Varis submitted that there was a real risk that summary enforcement would deprive Varis of security for its crossclaim. The CVA here was not, on its face, designed to allow FTH “to trade its way out of trouble.” Even if the CVA fulfilled all financial expectations, there would only be a recovery of 56p in the £. However, FTH’s two claims would not, in fact, produce the recovery foreshadowed in the CVA. The second, (not the claim here), would not lead to any recovery, which would make the projected recovery “entirely unachievable.” It was, therefore, much closer to “the straightforward situation where the claiming company is in insolvent liquidation and the liquidator is engaged in the process of recovering what they can in order to make a distribution to creditors,” as per Bresco.
FTH said they were now carrying out work and receiving revenue, but this was not of assistance, as there was no evidence that they were trading profitably. The CVA supervisors had not considered the Varis crossclaim (put at £1.7m). If this succeeded, in whole or in significant part, the CVA would fail and FTH would go into liquidation with very little, if any, recovery for creditors. Finally, the CVA was for 12 months only, and had not been validly extended.
The Judge, therefore, concluded that Varis had shown that here there was a real risk that summary enforcement would deprive them of security for their crossclaim.
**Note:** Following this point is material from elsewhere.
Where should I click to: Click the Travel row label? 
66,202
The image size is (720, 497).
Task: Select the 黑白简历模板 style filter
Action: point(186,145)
Varis had also applied for a stay under the Wimbledon v Vago principles (Dispatch Issue 61 [2]). Here, the Judge noted that the Courts expect parties in the position of FTH who wish to avoid a stay to provide detailed and reliable financial information. Here, (see Equitix v Bester,[2018] EWHC 177 (TCC)) FTH had been “somewhat economical with information” relating to its financial position. This was a case where, generally, the uncertainties in the information supplied made the Judge more inclined to grant a stay. Further, this was not a case where FTH’s financial position was the same as its financial position when the Contract was made in 2018. FTH’s finances had clearly deteriorated in late 2019, leading to the CVA in May 2020. Finally, FTH’s financial position was not due, wholly or in significant part, to Varis’ failure to pay the adjudication award. Had it been necessary, the Judge would have granted a stay.